Rewrite every one of the records below with each "Viewport" swapped for "Screen size" and nothing else changed. Leave the pictures out of your version.

--- START Records to use ---

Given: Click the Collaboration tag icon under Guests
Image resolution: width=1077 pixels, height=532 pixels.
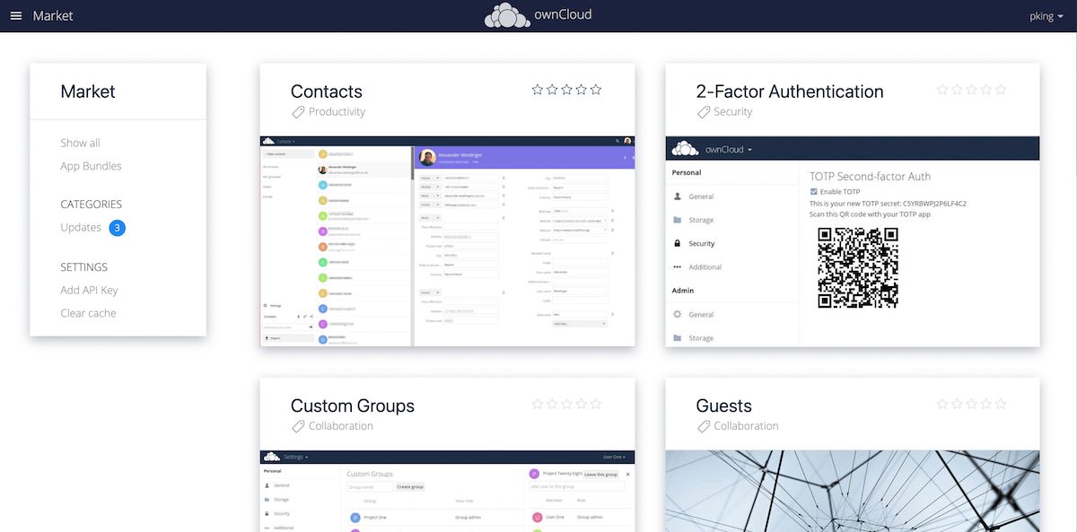Looking at the screenshot, I should coord(705,425).
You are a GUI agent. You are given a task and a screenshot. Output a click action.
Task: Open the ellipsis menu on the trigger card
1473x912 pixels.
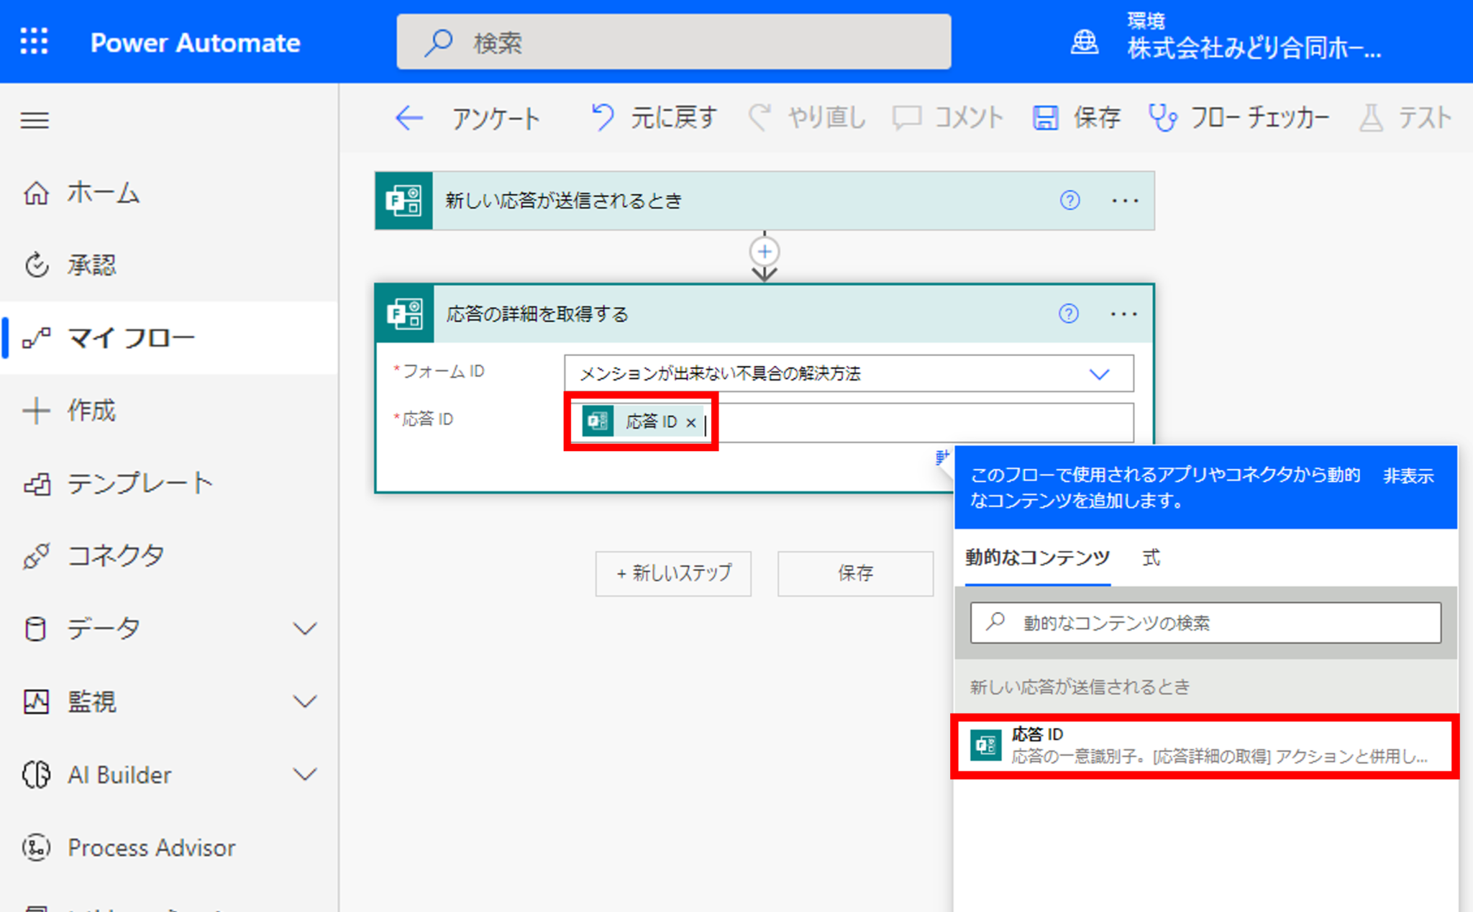coord(1124,201)
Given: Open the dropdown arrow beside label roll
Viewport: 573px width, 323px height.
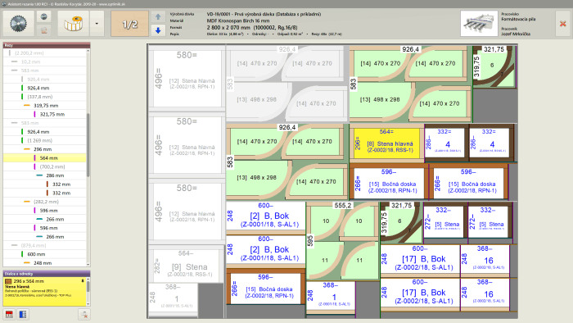Looking at the screenshot, I should [x=97, y=24].
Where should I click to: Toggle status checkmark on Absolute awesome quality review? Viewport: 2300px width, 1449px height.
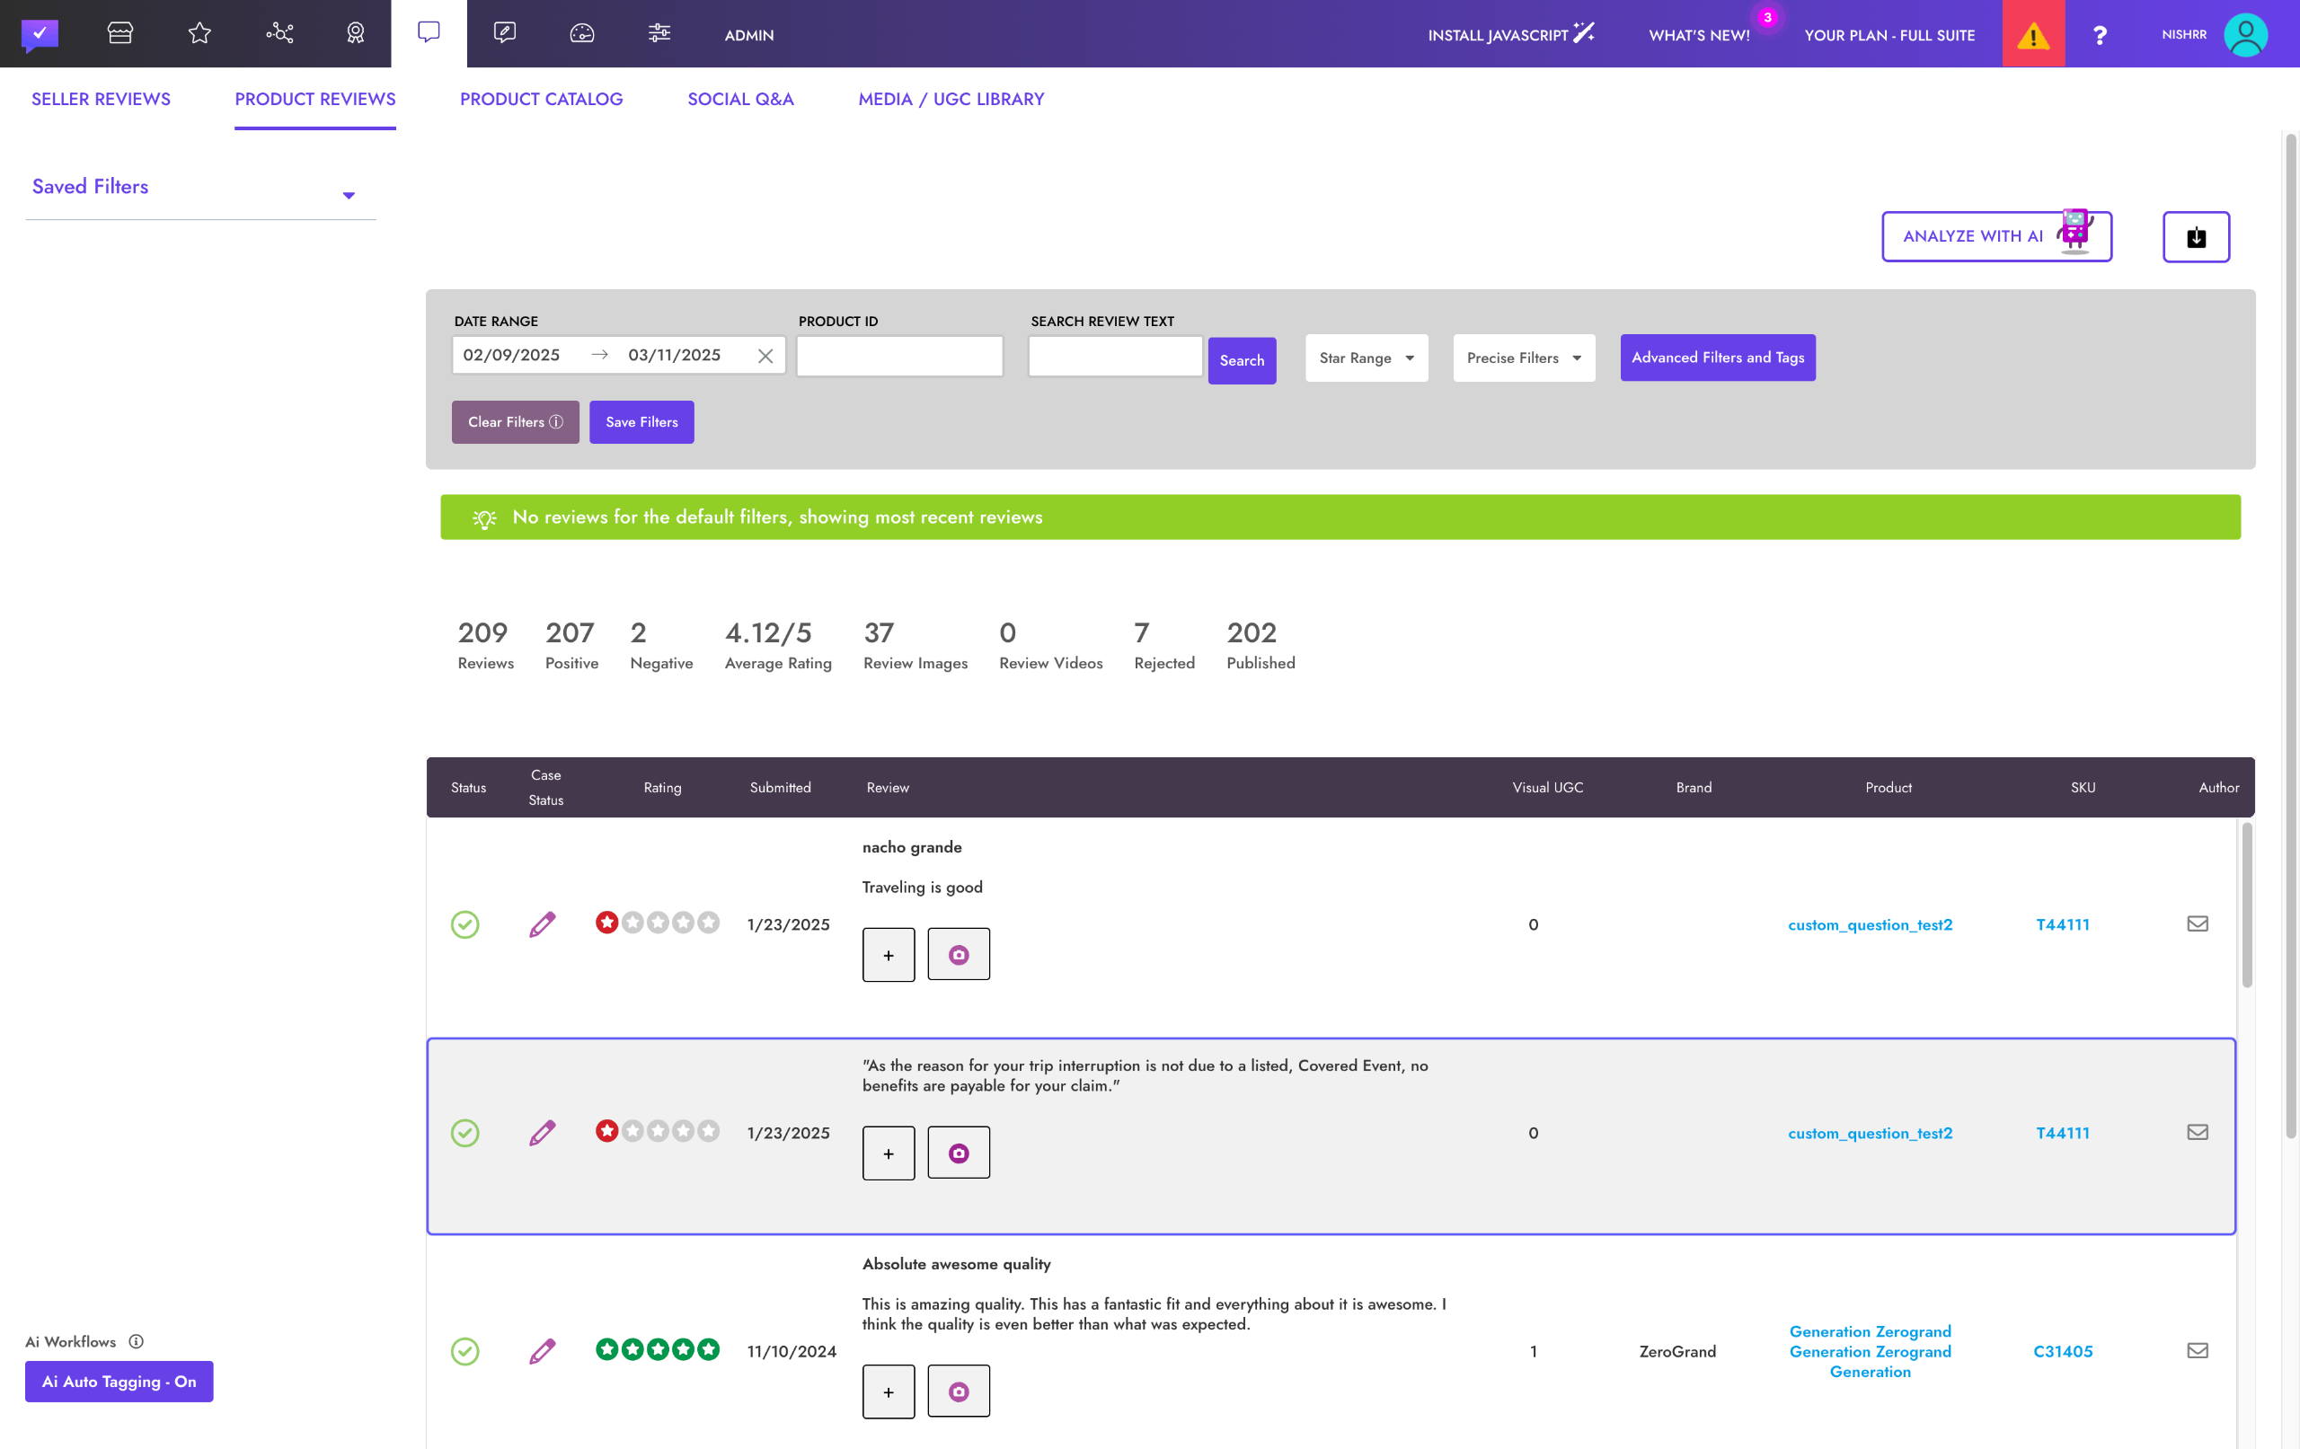[465, 1351]
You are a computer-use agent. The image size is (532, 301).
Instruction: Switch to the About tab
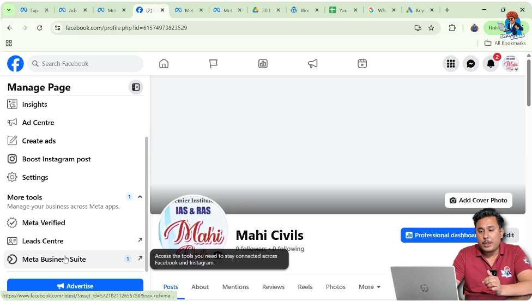200,287
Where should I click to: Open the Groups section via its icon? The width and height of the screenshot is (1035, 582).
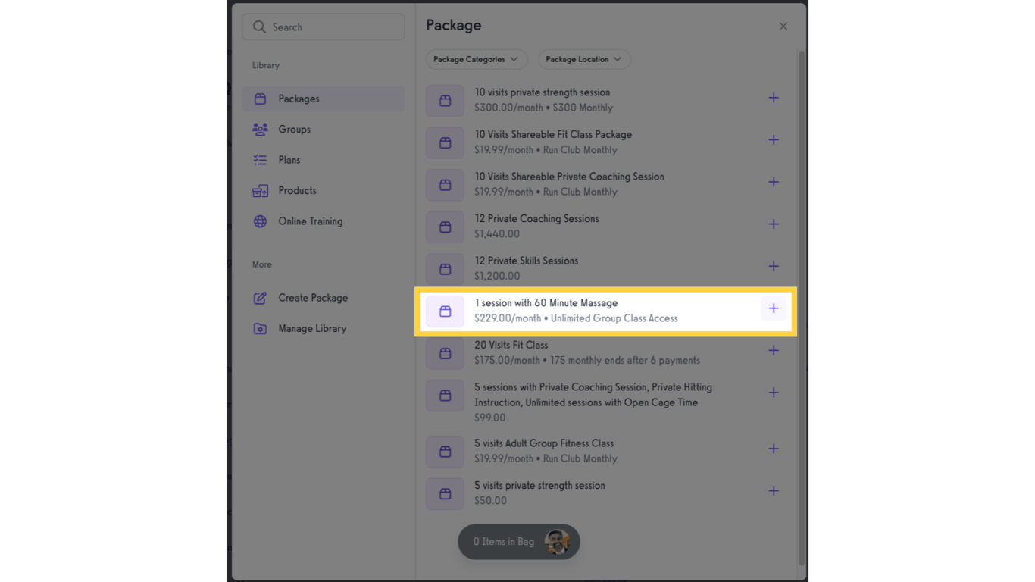(260, 129)
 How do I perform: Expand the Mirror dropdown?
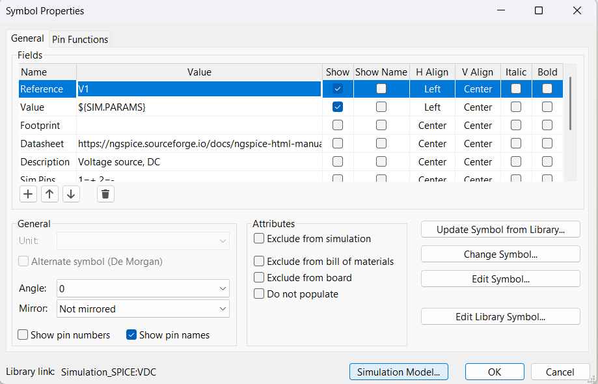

--- END Records to use ---

Answer to the exercise |
Given: Click the Collaboration tag icon under Guests
Image resolution: width=1077 pixels, height=532 pixels.
Looking at the screenshot, I should coord(705,425).
You are a GUI agent. You are given a task and a screenshot. Output a click action.
Task: Open the ellipsis menu on the trigger card
1473x912 pixels.
coord(1124,201)
Given: Open the dropdown arrow beside label roll
Screen size: 573px width, 323px height.
Looking at the screenshot, I should [x=97, y=24].
Where should I click to: Toggle status checkmark on Absolute awesome quality review? Screen size: 2300px width, 1449px height.
[465, 1351]
You are a computer-use agent. The image size is (532, 301).
Instruction: Switch to the About tab
200,287
Where should I click to: Open the Groups section via its icon? The width and height of the screenshot is (1035, 582).
(260, 129)
 How do I perform: Expand the Mirror dropdown?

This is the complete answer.